Catoptromancia
Catoptromancia (do grego kátoptron, "espelho" + manteia, "adivinhação") é a leitura adivinhatória através de espelhos — visões que aparecem na superfície reflexiva durante fixação prolongada. Forma a família mais ampla de scrying (leitura por fixação visual) que inclui também a bola de cristal e a hidromancia em água escura.
História da prática
A catoptromancia é antiquíssima:
- Grécia antiga — Pausânias descreve um templo em Patras onde os fiéis baixavam um espelho atado a um cordel à fonte sagrada para receber presságios sobre doenças.

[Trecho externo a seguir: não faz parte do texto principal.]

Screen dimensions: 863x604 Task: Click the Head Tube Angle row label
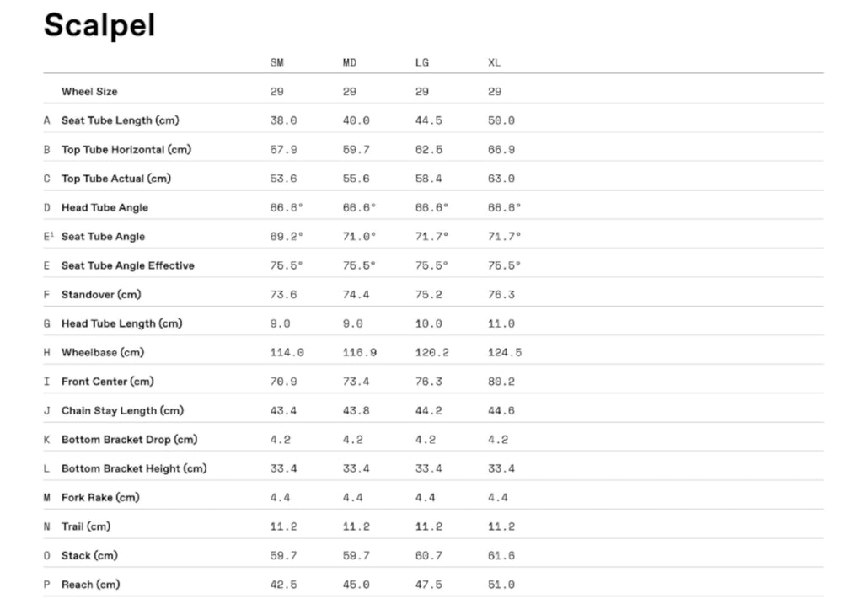(x=105, y=208)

- Império Romano — os catoptromantes usavam espelhos polidos de bronze ou prata.
- Tradição arábica e medieval — espelhos de obsidiana, óleo, água. O famoso espelho de John Dee (séc. XVI), conselheiro de Isabel I, era de obsidiana negra e está hoje no British Museum.
- Tradições populares — "espelho mágico" da Branca de Neve; ritual de ver o futuro marido no espelho na noite de Santa Lúcia (Suécia) ou no Halloween (versão americana).
Como praticar
- Use um espelho preto (obsidiana ideal; pode-se fazer pintando o vidro de preto pelo verso) ou um espelho comum em sala escura.

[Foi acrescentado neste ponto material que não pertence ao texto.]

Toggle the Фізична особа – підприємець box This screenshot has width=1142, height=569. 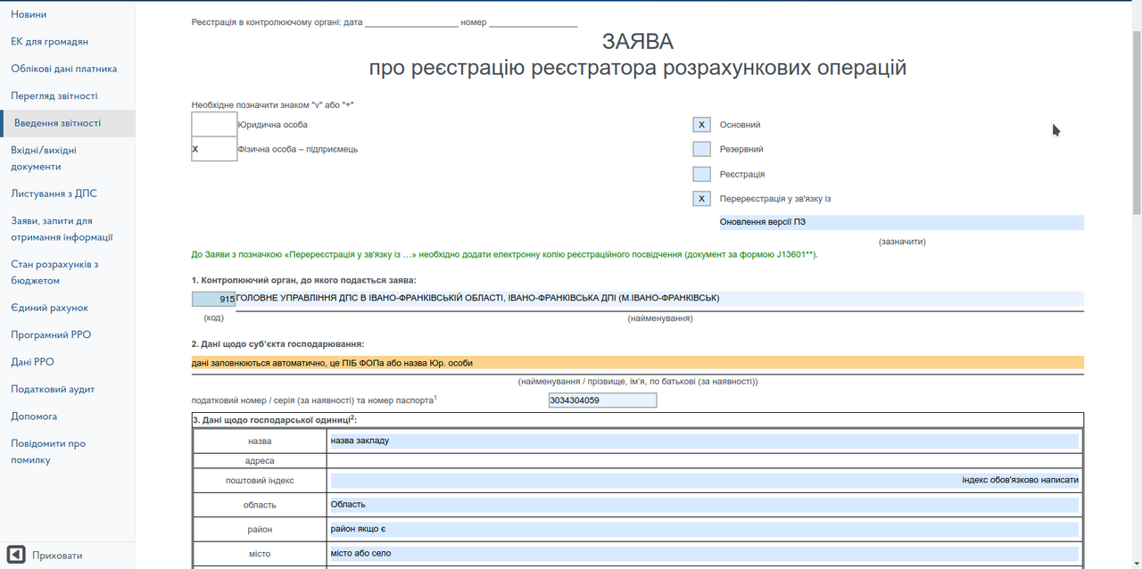[214, 149]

- Acenda uma vela atrás de si ou ao lado, sem reflexo direto no espelho.
- Sente-se confortavelmente, formule a pergunta, fixe a vista na superfície sem piscar muito.

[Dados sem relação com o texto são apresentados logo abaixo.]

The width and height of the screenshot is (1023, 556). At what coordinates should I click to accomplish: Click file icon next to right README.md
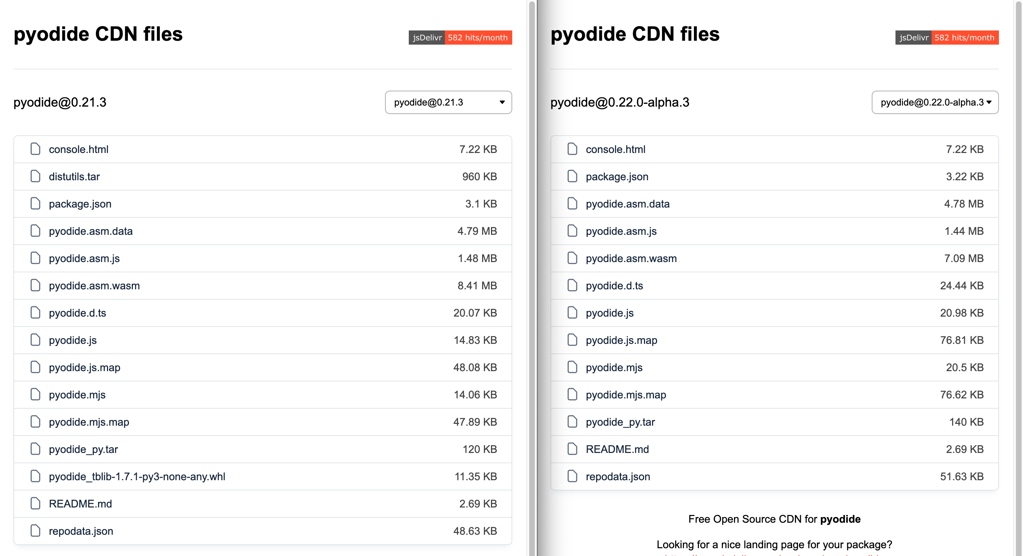[572, 449]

- Após 5-15 minutos, a superfície "abre": a vista entra em fixação estática, o espelho parece enevoar-se, e imagens podem emergir.
- Não tente "ver" — deixe vir. Anote tudo o que aparece (mesmo que pareça absurdo) para análise posterior.
Explicação psicológica
O que se "vê" no espelho é projeção do próprio inconsciente. A fixação prolongada produz fenómeno chamado strange-face-in-the-mirror effect (Caputo, 2010): pessoas que olham para o próprio reflexo durante 10 minutos em sala mal-iluminada experimentam frequentemente alucinações faciais — vêem rostos estranhos, máscaras animais, pessoas mortas. É efeito psicológico reproduzível em laboratório.
Como ferramenta de auto-conhecimento dirigido (acessar imagens do inconsciente), tem o seu valor. Como "visão real do futuro", não.